**Consignes de travail:**
**a)** D'après le passage sur le p. Alexandre, pourquoi ses commentaires personnels « doivent donc être discutés » ? Répondez en une à trois phrases.
**b)** Traduisez en anglais, s'il vous plaît, cette phrase du passage sur le p. Alexandre : « Ainsi il faut distinguer les commentaires personnels du p. Alexandre de leur application par ses trop zélés "disciples". »

**Passage du texte:**
****************

Ainsi il faut distinguer les commentaires personnels du p. Alexandre de leur application par ses trop zélés "disciples". Si les premiers son DISCUTABLES et doivent donc être discutés, comme le font Jean-Claude Larchet (ibidem) ou feu le p. Michel Pomazansky (cf. http://www.orthodoxinfo.com/phronema/pom_lit.aspx), les deuxièmes sont CONDAMNABLES, comme l'écrit Jean-Claude Larchet (ibidem): "En ce qui concerne ce dernier point, les dérives de certaines paroisses orthodoxes francophones liées à la Fraternité orthodoxe et s’inspirant des thèses du Père Alexandre ont été récemment dénoncées par Jean-Louis Palierne dans son livre 'Mais où donc se cache l’Église orthodoxe? La trop longue errance des Français' (L’Age d’Homme, 2002 ; voir en particulier la section débutant pas le chapitre intitulé « Le mythe communautaire », p. 41-48)."

****************

[Données recueillies]
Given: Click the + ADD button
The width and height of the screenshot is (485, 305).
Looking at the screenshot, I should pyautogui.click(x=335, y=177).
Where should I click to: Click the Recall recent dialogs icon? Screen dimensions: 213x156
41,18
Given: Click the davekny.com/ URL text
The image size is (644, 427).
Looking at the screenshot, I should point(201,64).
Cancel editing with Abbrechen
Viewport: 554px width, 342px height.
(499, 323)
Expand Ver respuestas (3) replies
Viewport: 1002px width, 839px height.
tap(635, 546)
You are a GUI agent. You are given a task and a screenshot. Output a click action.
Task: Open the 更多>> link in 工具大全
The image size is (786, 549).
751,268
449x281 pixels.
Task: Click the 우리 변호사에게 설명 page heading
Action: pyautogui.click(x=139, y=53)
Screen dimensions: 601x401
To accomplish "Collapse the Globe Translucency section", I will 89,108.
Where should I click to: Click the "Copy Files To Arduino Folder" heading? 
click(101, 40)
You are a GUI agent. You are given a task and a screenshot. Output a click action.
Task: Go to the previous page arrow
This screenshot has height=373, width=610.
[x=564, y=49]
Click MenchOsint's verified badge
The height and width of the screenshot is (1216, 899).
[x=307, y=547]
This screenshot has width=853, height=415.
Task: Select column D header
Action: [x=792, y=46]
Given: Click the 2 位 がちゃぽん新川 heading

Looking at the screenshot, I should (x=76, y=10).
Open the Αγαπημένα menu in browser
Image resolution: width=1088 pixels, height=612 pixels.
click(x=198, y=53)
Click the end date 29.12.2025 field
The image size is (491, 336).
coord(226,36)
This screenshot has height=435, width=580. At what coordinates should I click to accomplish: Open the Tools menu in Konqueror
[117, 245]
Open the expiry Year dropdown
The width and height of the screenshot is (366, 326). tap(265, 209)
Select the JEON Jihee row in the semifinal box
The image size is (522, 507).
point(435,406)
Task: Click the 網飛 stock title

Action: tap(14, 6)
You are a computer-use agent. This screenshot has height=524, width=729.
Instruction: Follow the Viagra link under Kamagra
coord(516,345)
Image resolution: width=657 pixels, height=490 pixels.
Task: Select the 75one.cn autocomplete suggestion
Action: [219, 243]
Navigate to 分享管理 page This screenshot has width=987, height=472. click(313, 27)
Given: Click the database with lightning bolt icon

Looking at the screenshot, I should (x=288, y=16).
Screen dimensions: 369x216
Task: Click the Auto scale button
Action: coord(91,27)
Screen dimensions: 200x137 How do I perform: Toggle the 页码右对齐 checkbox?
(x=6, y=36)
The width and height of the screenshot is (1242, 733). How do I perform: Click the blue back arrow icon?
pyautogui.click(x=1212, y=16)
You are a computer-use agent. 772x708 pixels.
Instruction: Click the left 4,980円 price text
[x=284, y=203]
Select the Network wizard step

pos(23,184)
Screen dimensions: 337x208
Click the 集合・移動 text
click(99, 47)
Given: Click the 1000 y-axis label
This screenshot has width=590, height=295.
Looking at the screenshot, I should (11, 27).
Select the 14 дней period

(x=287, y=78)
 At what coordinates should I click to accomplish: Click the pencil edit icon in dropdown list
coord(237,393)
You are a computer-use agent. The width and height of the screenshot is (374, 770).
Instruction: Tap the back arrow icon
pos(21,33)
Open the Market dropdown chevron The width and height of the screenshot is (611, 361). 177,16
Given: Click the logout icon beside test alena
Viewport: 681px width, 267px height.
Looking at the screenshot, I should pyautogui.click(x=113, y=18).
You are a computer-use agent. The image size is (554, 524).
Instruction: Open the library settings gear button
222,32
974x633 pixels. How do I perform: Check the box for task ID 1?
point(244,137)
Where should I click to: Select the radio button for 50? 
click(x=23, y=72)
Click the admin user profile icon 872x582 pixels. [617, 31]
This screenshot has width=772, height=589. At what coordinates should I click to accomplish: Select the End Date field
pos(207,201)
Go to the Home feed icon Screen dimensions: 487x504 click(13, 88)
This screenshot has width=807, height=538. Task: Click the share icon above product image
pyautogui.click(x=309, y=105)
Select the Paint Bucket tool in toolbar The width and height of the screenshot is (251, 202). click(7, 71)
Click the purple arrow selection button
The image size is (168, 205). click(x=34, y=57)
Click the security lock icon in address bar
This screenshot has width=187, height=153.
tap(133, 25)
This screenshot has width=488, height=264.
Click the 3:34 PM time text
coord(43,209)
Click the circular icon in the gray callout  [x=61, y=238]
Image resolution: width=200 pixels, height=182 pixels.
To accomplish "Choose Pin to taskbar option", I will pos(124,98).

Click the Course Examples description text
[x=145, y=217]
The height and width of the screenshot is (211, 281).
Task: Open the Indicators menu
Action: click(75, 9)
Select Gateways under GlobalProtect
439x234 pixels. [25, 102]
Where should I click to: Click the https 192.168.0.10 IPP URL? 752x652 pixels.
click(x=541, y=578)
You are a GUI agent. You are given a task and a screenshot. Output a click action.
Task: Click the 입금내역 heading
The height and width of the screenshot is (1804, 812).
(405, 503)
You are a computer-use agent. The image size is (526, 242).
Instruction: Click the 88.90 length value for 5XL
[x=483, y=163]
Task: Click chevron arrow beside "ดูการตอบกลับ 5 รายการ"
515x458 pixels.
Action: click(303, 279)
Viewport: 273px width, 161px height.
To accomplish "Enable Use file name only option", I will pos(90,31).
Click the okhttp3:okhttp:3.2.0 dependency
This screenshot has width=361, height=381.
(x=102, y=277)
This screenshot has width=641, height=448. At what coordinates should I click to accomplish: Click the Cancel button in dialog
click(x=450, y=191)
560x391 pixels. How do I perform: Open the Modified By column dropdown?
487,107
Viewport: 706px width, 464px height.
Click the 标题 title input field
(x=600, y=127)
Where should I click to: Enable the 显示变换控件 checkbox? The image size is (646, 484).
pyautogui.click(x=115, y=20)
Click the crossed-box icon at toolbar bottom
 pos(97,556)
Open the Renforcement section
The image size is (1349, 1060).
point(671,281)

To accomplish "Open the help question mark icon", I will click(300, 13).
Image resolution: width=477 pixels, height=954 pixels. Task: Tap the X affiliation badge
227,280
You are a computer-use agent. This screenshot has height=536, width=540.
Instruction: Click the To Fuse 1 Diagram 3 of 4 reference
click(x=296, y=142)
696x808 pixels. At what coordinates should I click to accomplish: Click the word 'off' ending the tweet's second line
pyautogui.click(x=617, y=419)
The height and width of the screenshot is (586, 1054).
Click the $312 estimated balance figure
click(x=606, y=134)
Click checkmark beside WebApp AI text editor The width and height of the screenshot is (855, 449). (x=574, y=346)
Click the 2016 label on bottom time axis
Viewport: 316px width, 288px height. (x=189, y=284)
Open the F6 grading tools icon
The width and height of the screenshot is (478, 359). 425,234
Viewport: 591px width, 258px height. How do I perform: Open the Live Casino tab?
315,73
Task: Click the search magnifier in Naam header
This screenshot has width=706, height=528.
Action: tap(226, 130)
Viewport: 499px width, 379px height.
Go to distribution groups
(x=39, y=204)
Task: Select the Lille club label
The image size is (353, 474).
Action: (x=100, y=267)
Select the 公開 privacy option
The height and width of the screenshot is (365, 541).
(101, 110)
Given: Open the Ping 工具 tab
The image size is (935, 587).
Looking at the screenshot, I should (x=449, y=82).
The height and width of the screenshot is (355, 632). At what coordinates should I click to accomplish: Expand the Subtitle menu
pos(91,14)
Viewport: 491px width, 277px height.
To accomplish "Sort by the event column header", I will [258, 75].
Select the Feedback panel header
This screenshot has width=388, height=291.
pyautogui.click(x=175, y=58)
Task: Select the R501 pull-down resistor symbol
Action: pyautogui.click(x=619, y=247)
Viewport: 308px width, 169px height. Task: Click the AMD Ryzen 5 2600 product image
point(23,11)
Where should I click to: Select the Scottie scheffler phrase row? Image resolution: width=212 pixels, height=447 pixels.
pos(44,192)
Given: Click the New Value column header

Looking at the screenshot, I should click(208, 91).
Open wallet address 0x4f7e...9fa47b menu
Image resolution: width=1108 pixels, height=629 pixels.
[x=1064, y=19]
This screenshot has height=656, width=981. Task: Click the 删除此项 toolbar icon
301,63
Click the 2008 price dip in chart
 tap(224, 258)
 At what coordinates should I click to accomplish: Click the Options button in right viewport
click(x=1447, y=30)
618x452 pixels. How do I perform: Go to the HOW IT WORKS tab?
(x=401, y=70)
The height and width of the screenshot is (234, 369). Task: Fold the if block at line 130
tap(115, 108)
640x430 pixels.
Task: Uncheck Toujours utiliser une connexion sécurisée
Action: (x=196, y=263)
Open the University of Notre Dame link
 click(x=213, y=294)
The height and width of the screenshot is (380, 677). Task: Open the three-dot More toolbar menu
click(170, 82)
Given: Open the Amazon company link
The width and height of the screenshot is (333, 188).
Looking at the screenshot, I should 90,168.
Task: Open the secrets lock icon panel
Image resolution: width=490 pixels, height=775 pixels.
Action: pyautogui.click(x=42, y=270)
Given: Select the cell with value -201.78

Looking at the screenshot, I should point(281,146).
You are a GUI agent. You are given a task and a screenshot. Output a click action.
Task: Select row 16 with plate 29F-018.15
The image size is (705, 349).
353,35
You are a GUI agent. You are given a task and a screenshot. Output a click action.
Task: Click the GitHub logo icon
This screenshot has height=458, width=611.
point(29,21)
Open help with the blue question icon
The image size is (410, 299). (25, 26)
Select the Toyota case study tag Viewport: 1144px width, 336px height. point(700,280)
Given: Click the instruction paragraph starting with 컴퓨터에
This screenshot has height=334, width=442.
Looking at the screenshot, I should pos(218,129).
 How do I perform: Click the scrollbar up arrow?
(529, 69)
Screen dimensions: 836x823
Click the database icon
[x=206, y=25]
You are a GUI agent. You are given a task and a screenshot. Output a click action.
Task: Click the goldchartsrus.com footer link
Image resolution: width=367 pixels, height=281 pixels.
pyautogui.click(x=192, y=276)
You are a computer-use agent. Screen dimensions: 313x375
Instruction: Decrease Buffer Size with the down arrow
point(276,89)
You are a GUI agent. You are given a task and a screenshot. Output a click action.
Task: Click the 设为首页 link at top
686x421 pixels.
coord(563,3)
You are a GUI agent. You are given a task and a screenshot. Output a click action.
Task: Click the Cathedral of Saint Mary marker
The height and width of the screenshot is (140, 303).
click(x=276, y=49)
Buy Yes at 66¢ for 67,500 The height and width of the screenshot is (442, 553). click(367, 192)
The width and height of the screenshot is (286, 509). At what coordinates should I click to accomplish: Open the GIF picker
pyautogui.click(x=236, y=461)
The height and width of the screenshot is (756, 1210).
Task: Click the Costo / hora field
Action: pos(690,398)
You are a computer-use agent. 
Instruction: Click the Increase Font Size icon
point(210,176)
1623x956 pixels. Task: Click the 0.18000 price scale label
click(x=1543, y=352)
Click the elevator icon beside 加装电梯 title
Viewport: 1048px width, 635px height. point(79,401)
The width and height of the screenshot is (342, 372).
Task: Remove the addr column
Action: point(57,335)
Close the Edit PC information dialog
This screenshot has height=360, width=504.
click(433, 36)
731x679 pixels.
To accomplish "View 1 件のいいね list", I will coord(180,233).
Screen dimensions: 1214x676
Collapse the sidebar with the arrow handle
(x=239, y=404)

****************

**Réponses aux consignes:**
**a)** Ils doivent être discutés parce que le texte les juge « DISCUTABLES ». Le passage ajoute que Jean-Claude Larchet et feu le p. Michel Pomazansky les discutent.

**b)** Thus one must distinguish Father Alexandre's personal comments from their application by his overzealous "disciples."